_Your goal_.
Rewrite the records below as a Markdown table with a "No." column holding the row number and an "Entry" column holding the line, skipping any blank lines.

_Raw records_.
_ _ _

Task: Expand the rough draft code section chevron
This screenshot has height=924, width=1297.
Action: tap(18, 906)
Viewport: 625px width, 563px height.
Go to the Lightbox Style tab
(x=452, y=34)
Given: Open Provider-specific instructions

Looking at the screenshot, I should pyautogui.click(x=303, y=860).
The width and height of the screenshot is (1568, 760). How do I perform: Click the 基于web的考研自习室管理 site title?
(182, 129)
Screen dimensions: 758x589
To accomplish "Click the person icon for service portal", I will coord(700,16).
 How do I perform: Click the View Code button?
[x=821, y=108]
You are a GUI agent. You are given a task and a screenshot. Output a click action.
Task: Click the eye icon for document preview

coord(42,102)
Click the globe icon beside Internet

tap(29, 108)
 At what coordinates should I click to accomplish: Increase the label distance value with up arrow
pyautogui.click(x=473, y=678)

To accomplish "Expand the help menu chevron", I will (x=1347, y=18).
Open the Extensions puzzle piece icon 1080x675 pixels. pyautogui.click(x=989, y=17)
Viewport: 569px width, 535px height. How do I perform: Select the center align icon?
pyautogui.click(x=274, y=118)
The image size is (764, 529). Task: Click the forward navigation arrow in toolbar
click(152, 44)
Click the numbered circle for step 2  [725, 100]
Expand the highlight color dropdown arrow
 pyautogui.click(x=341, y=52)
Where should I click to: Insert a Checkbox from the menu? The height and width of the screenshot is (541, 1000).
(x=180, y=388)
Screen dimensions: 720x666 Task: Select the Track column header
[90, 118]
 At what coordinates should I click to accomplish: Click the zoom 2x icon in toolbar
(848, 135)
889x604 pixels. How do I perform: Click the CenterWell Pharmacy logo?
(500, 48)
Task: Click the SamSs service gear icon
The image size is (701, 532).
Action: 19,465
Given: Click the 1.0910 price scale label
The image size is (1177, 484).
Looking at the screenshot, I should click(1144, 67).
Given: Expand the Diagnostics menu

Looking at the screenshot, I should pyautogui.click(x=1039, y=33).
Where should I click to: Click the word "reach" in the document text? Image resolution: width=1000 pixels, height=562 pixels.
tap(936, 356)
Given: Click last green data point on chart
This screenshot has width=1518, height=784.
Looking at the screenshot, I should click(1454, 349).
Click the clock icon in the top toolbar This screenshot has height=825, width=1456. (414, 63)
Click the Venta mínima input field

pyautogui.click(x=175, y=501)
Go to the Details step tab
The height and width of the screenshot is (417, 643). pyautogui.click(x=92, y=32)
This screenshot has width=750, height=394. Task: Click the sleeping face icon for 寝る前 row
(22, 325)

_ _ _

_Solution to the exercise_.
| No. | Entry |
|---|---|
| 1 | Task: Expand the rough draft code section chevron |
| 2 | This screenshot has height=924, width=1297. |
| 3 | Action: tap(18, 906) |
| 4 | Viewport: 625px width, 563px height. |
| 5 | Go to the Lightbox Style tab |
| 6 | (x=452, y=34) |
| 7 | Given: Open Provider-specific instructions |
| 8 | Looking at the screenshot, I should pyautogui.click(x=303, y=860). |
| 9 | The width and height of the screenshot is (1568, 760). How do I perform: Click the 基于web的考研自习室管理 site title? |
| 10 | (182, 129) |
| 11 | Screen dimensions: 758x589 |
| 12 | To accomplish "Click the person icon for service portal", I will coord(700,16). |
| 13 |  How do I perform: Click the View Code button? |
| 14 | [x=821, y=108] |
| 15 | You are a GUI agent. You are given a task and a screenshot. Output a click action. |
| 16 | Task: Click the eye icon for document preview |
| 17 | coord(42,102) |
| 18 | Click the globe icon beside Internet |
| 19 | tap(29, 108) |
| 20 |  At what coordinates should I click to accomplish: Increase the label distance value with up arrow |
| 21 | pyautogui.click(x=473, y=678) |
| 22 | To accomplish "Expand the help menu chevron", I will (x=1347, y=18). |
| 23 | Open the Extensions puzzle piece icon 1080x675 pixels. pyautogui.click(x=989, y=17) |
| 24 | Viewport: 569px width, 535px height. How do I perform: Select the center align icon? |
| 25 | pyautogui.click(x=274, y=118) |
| 26 | The image size is (764, 529). Task: Click the forward navigation arrow in toolbar |
| 27 | click(152, 44) |
| 28 | Click the numbered circle for step 2  [725, 100] |
| 29 | Expand the highlight color dropdown arrow |
| 30 |  pyautogui.click(x=341, y=52) |
| 31 | Where should I click to: Insert a Checkbox from the menu? The height and width of the screenshot is (541, 1000). |
| 32 | (x=180, y=388) |
| 33 | Screen dimensions: 720x666 Task: Select the Track column header |
| 34 | [90, 118] |
| 35 |  At what coordinates should I click to accomplish: Click the zoom 2x icon in toolbar |
| 36 | (848, 135) |
| 37 | 889x604 pixels. How do I perform: Click the CenterWell Pharmacy logo? |
| 38 | (500, 48) |
| 39 | Task: Click the SamSs service gear icon |
| 40 | The image size is (701, 532). |
| 41 | Action: 19,465 |
| 42 | Given: Click the 1.0910 price scale label |
| 43 | The image size is (1177, 484). |
| 44 | Looking at the screenshot, I should click(1144, 67). |
| 45 | Given: Expand the Diagnostics menu |
| 46 | Looking at the screenshot, I should pyautogui.click(x=1039, y=33). |
| 47 | Where should I click to: Click the word "reach" in the document text? Image resolution: width=1000 pixels, height=562 pixels. |
| 48 | tap(936, 356) |
| 49 | Given: Click last green data point on chart |
| 50 | This screenshot has width=1518, height=784. |
| 51 | Looking at the screenshot, I should click(1454, 349). |
| 52 | Click the clock icon in the top toolbar This screenshot has height=825, width=1456. (414, 63) |
| 53 | Click the Venta mínima input field |
| 54 | pyautogui.click(x=175, y=501) |
| 55 | Go to the Details step tab |
| 56 | The height and width of the screenshot is (417, 643). pyautogui.click(x=92, y=32) |
| 57 | This screenshot has width=750, height=394. Task: Click the sleeping face icon for 寝る前 row |
| 58 | (22, 325) |